It would hopefully be possible that small stat changes wouldn't matter that much because the actions that you take aren't really different if the ship has slightly more hull or a slightly different load out
An actual example: a neural net trained to tell apart American and Russian tanks actually learned to tell apart low and high quality photos, since the photos of Russian tanks were all low-quality and taken under less-than-ideal conditions. Point being, it may learn to do something, but the *why* is extremely iffy. That's why I'm saying a completely unexpected thing could turn out to in fact be critical. Like, for example, something having exactly 3000 hull, or whatever other random bit of info that's obviously non-critical to a human but a neural net might fixate on for reasons.

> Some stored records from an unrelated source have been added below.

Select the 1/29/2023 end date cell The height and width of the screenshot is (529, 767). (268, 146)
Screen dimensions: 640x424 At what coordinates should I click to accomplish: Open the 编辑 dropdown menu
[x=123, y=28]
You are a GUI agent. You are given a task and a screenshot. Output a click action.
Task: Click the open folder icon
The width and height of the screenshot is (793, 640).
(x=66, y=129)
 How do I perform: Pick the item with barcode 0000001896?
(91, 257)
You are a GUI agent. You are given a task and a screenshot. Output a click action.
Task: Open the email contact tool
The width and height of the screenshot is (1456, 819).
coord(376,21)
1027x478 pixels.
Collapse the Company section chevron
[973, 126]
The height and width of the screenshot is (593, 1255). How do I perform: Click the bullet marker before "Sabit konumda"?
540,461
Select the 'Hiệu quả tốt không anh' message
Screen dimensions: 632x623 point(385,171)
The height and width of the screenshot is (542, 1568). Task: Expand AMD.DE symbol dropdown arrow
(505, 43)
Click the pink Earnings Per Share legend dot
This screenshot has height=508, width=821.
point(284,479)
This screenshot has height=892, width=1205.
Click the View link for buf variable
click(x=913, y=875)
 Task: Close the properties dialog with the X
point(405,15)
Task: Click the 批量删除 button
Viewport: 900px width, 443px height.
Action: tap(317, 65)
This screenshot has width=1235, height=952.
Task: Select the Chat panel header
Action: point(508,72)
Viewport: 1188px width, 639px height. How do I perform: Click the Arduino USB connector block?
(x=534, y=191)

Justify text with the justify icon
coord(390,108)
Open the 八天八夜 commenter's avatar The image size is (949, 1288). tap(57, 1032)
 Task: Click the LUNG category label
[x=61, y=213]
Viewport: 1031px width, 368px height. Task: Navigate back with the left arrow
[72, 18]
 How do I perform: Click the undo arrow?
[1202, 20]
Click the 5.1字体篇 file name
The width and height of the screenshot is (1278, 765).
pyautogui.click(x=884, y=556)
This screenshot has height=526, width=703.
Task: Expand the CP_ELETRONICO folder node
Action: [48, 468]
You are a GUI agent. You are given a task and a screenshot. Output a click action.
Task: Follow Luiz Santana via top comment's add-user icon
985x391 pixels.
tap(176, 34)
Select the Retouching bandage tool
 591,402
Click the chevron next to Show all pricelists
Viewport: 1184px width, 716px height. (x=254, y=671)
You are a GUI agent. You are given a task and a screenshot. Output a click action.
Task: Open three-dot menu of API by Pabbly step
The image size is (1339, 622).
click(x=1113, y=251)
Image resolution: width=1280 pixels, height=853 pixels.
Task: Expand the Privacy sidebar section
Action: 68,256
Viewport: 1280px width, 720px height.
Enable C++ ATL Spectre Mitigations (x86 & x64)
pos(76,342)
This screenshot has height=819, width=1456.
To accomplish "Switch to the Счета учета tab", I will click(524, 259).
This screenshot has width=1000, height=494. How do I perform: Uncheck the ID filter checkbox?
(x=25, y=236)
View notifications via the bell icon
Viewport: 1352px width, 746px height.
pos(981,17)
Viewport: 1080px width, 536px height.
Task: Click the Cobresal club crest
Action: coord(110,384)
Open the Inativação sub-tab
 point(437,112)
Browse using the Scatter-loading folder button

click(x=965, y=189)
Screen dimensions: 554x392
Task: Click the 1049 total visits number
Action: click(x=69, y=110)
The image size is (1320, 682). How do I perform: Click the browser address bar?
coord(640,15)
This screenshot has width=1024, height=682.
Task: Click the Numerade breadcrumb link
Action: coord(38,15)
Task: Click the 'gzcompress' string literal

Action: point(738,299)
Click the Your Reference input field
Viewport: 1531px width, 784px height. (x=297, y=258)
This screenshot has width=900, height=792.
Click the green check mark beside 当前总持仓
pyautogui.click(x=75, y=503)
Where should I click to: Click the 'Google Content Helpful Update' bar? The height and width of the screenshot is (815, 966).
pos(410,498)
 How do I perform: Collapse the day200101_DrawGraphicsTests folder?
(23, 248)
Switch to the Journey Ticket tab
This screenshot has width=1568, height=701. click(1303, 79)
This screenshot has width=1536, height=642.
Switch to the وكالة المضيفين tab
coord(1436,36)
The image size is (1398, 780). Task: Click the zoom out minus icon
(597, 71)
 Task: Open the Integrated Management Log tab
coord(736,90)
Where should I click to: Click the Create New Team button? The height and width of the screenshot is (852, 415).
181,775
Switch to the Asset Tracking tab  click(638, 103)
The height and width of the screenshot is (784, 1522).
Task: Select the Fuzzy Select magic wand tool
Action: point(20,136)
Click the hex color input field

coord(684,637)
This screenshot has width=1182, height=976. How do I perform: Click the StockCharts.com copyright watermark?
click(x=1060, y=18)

The ML is still finding real patterns in this case, even if they aren't the intended patterns. There is a knowable 'why' based on the training data, it's just not the 'why' you wanted. The performance can only ever be as good as the data (in my field we say 'garbage in garbage out'). For image recognition specifically, there's going to be a lot of issues with pixel level information/patterns/noise that just aren't an issue in video games where the ML has direct access to the game states and there's pretty much no variance. For instance, if the tank identification ML was acting directly on the dimensions and properties of the tanks rather than on pixel level information representing those things, it's impossible for some of those things to go wrong. It's just sort of hard to compare results from applications with such different data and methods (supervised vs reinforcement learning etc.).
I particularly think the example of hull is not a good one because the ML/NN will naturally see tons of different hull values on tons of different ships over the course of a million training combats. That's all was trying to say: that small variations that are already covered by the training are
probably not going to be an issue.
The general point that rebalancing would almost certainly require retraining, and mods would be difficult to support is completely right though. It's something you would do as a research project on a 'finalized' open source game, not something you would try to implement during the game development process while everything is changing.
Based on the games I've seen, though (which is quite a few of them), it wasn't that. I mean, it built roaches into Void Rays and almost lost a game that should've never in a million years been close, that by the end looked like a desynced replay due to the AI's baffling decisions. Its whole zerg "strategy" - at least, what I saw of it - was a really, really, really well executed roach timing.
I got the impression from reading the paper on alpha star that the space of possible inputs in starcraft was just so large that reinforcement learning was not able to explore like it does in chess or go. They had to resort to starting it out with supervised learning (basically copying some human gameplay) and then it was allowed to try and improve from there via actual reinforcement learning. I actually noticed that they developed some specialized networks that only did particular strategies, and then tried to make generalized networks that could beat all of those specialized ones, so maybe some of the limited strategies you observed were related to that.